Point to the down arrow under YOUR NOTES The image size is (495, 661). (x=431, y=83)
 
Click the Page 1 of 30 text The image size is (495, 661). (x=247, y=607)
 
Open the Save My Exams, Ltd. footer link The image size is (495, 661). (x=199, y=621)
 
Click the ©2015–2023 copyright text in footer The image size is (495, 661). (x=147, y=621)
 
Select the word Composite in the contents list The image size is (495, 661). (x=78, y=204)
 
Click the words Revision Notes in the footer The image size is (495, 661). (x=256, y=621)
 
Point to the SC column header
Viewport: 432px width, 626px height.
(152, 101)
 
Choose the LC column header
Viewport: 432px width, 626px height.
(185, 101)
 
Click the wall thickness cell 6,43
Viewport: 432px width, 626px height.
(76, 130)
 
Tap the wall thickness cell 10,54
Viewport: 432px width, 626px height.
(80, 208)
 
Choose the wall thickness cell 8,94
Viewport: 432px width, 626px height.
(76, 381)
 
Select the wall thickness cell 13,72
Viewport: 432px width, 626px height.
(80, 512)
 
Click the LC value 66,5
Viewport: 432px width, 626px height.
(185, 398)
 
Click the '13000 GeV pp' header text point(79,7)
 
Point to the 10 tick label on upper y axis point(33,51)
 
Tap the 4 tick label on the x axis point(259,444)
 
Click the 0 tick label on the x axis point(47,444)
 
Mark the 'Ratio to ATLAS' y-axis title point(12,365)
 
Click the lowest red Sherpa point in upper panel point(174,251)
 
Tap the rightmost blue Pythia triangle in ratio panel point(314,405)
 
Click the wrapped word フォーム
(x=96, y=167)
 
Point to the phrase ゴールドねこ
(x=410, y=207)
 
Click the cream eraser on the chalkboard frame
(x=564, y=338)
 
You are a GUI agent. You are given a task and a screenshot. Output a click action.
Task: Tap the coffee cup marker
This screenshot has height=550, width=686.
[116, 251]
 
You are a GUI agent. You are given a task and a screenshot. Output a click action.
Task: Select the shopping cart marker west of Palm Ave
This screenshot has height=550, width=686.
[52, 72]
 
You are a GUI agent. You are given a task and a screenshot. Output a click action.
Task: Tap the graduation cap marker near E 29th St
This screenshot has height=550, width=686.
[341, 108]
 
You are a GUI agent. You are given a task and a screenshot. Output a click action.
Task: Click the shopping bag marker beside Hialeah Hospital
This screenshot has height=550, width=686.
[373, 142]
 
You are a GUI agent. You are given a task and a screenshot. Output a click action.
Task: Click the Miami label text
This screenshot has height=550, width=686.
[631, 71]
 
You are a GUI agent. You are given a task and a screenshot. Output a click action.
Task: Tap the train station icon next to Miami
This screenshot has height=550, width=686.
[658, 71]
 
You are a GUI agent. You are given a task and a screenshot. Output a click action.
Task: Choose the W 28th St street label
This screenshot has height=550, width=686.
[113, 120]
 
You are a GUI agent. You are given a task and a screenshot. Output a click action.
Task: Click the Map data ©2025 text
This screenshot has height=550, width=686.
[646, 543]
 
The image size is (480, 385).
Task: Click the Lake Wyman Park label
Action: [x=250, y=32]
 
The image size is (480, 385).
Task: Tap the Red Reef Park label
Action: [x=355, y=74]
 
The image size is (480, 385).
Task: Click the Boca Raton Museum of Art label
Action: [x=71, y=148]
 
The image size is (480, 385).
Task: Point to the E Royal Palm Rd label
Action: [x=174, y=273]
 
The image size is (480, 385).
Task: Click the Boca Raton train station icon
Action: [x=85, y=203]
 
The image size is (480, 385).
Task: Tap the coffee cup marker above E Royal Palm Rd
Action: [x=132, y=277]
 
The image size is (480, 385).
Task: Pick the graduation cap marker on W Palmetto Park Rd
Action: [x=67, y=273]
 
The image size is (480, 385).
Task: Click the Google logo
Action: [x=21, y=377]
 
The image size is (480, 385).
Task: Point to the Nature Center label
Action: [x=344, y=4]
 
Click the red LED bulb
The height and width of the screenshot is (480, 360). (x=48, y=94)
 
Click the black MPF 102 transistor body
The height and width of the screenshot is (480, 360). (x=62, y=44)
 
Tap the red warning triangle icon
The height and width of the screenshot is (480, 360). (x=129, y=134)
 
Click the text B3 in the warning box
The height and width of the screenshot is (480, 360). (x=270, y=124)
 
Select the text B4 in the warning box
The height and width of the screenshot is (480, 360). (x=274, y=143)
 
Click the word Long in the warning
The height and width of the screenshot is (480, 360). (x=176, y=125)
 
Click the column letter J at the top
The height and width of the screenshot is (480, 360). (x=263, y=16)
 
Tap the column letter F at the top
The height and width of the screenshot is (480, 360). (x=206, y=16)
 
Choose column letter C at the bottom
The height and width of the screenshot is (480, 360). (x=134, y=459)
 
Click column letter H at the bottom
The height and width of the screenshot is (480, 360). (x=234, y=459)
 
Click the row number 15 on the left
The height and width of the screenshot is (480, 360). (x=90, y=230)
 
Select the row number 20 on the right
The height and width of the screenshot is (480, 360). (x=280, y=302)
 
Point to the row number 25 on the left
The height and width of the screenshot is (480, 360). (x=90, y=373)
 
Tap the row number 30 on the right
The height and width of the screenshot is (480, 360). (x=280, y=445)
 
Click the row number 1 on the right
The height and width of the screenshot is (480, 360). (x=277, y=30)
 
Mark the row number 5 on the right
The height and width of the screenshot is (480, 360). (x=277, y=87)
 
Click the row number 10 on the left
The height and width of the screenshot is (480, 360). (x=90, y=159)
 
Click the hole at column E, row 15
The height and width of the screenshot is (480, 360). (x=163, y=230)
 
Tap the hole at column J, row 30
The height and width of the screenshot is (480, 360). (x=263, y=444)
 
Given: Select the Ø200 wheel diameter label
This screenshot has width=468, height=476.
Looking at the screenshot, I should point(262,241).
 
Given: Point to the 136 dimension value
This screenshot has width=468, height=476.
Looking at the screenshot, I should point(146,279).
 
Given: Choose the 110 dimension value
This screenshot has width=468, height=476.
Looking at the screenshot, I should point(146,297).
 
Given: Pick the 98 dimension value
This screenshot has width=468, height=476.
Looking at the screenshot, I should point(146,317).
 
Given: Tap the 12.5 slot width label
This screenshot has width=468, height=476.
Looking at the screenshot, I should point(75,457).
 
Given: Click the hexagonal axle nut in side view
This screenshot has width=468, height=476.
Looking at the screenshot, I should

☆ ☆ ☆ ☆ ☆

Copy all of the rows above word for word, leaving nothing out and changing nothing.

Point to the down arrow under YOUR NOTES The image size is (495, 661). (x=431, y=83)
 
Click the Page 1 of 30 text The image size is (495, 661). (x=247, y=607)
 
Open the Save My Exams, Ltd. footer link The image size is (495, 661). (x=199, y=621)
 
Click the ©2015–2023 copyright text in footer The image size is (495, 661). (x=147, y=621)
 
Select the word Composite in the contents list The image size is (495, 661). (x=78, y=204)
 
Click the words Revision Notes in the footer The image size is (495, 661). (x=256, y=621)
 
Point to the SC column header
Viewport: 432px width, 626px height.
(152, 101)
 
Choose the LC column header
Viewport: 432px width, 626px height.
(185, 101)
 
Click the wall thickness cell 6,43
Viewport: 432px width, 626px height.
(76, 130)
 
Tap the wall thickness cell 10,54
Viewport: 432px width, 626px height.
(80, 208)
 
Choose the wall thickness cell 8,94
Viewport: 432px width, 626px height.
(76, 381)
 
Select the wall thickness cell 13,72
Viewport: 432px width, 626px height.
(80, 512)
 
Click the LC value 66,5
Viewport: 432px width, 626px height.
(185, 398)
 
Click the '13000 GeV pp' header text point(79,7)
 
Point to the 10 tick label on upper y axis point(33,51)
 
Tap the 4 tick label on the x axis point(259,444)
 
Click the 0 tick label on the x axis point(47,444)
 
Mark the 'Ratio to ATLAS' y-axis title point(12,365)
 
Click the lowest red Sherpa point in upper panel point(174,251)
 
Tap the rightmost blue Pythia triangle in ratio panel point(314,405)
 
Click the wrapped word フォーム
(x=96, y=167)
 
Point to the phrase ゴールドねこ
(x=410, y=207)
 
Click the cream eraser on the chalkboard frame
(x=564, y=338)
 
You are a GUI agent. You are given a task and a screenshot. Output a click action.
Task: Tap the coffee cup marker
This screenshot has height=550, width=686.
[116, 251]
 
You are a GUI agent. You are given a task and a screenshot. Output a click action.
Task: Select the shopping cart marker west of Palm Ave
This screenshot has height=550, width=686.
[52, 72]
 
You are a GUI agent. You are given a task and a screenshot. Output a click action.
Task: Tap the graduation cap marker near E 29th St
This screenshot has height=550, width=686.
[341, 108]
 
You are a GUI agent. You are given a task and a screenshot. Output a click action.
Task: Click the shopping bag marker beside Hialeah Hospital
This screenshot has height=550, width=686.
[373, 142]
 
You are a GUI agent. You are given a task and a screenshot. Output a click action.
Task: Click the Miami label text
This screenshot has height=550, width=686.
[631, 71]
 
You are a GUI agent. You are given a task and a screenshot. Output a click action.
Task: Tap the train station icon next to Miami
This screenshot has height=550, width=686.
[658, 71]
 
You are a GUI agent. You are given a task and a screenshot. Output a click action.
Task: Choose the W 28th St street label
This screenshot has height=550, width=686.
[113, 120]
 
You are a GUI agent. You are given a task and a screenshot. Output a click action.
Task: Click the Map data ©2025 text
This screenshot has height=550, width=686.
[646, 543]
 
The image size is (480, 385).
Task: Click the Lake Wyman Park label
Action: [x=250, y=32]
 
The image size is (480, 385).
Task: Tap the Red Reef Park label
Action: [x=355, y=74]
 
The image size is (480, 385).
Task: Click the Boca Raton Museum of Art label
Action: [x=71, y=148]
 
The image size is (480, 385).
Task: Point to the E Royal Palm Rd label
Action: [x=174, y=273]
 
The image size is (480, 385).
Task: Click the Boca Raton train station icon
Action: [x=85, y=203]
 
The image size is (480, 385).
Task: Tap the coffee cup marker above E Royal Palm Rd
Action: [x=132, y=277]
 
The image size is (480, 385).
Task: Pick the graduation cap marker on W Palmetto Park Rd
Action: [x=67, y=273]
 
The image size is (480, 385).
Task: Click the Google logo
Action: [x=21, y=377]
 
The image size is (480, 385).
Task: Point to the Nature Center label
Action: [x=344, y=4]
 
Click the red LED bulb
The height and width of the screenshot is (480, 360). (x=48, y=94)
 
Click the black MPF 102 transistor body
The height and width of the screenshot is (480, 360). (x=62, y=44)
 
Tap the red warning triangle icon
The height and width of the screenshot is (480, 360). (x=129, y=134)
 
Click the text B3 in the warning box
The height and width of the screenshot is (480, 360). (x=270, y=124)
 
Select the text B4 in the warning box
The height and width of the screenshot is (480, 360). (x=274, y=143)
 
Click the word Long in the warning
The height and width of the screenshot is (480, 360). (x=176, y=125)
 
Click the column letter J at the top
The height and width of the screenshot is (480, 360). (x=263, y=16)
 
Tap the column letter F at the top
The height and width of the screenshot is (480, 360). (x=206, y=16)
 
Choose column letter C at the bottom
The height and width of the screenshot is (480, 360). (x=134, y=459)
 
Click column letter H at the bottom
The height and width of the screenshot is (480, 360). (x=234, y=459)
 
Click the row number 15 on the left
The height and width of the screenshot is (480, 360). (x=90, y=230)
 
Select the row number 20 on the right
The height and width of the screenshot is (480, 360). (x=280, y=302)
 
Point to the row number 25 on the left
The height and width of the screenshot is (480, 360). (x=90, y=373)
 
Tap the row number 30 on the right
The height and width of the screenshot is (480, 360). (x=280, y=445)
 
Click the row number 1 on the right
The height and width of the screenshot is (480, 360). (x=277, y=30)
 
Mark the row number 5 on the right
The height and width of the screenshot is (480, 360). (x=277, y=87)
 
Click the row number 10 on the left
The height and width of the screenshot is (480, 360). (x=90, y=159)
 
Click the hole at column E, row 15
The height and width of the screenshot is (480, 360). (x=163, y=230)
 
Tap the hole at column J, row 30
The height and width of the screenshot is (480, 360). (x=263, y=444)
 
Given: Select the Ø200 wheel diameter label
This screenshot has width=468, height=476.
Looking at the screenshot, I should point(262,241).
 
Given: Point to the 136 dimension value
This screenshot has width=468, height=476.
Looking at the screenshot, I should point(146,279).
 
Given: Choose the 110 dimension value
This screenshot has width=468, height=476.
Looking at the screenshot, I should point(146,297).
 
Given: Pick the 98 dimension value
This screenshot has width=468, height=476.
Looking at the screenshot, I should point(146,317).
 
Given: Tap the 12.5 slot width label
This screenshot has width=468, height=476.
Looking at the screenshot, I should point(75,457).
 
Given: Click the hexagonal axle nut in side view
This screenshot has width=468, height=476.
Looking at the screenshot, I should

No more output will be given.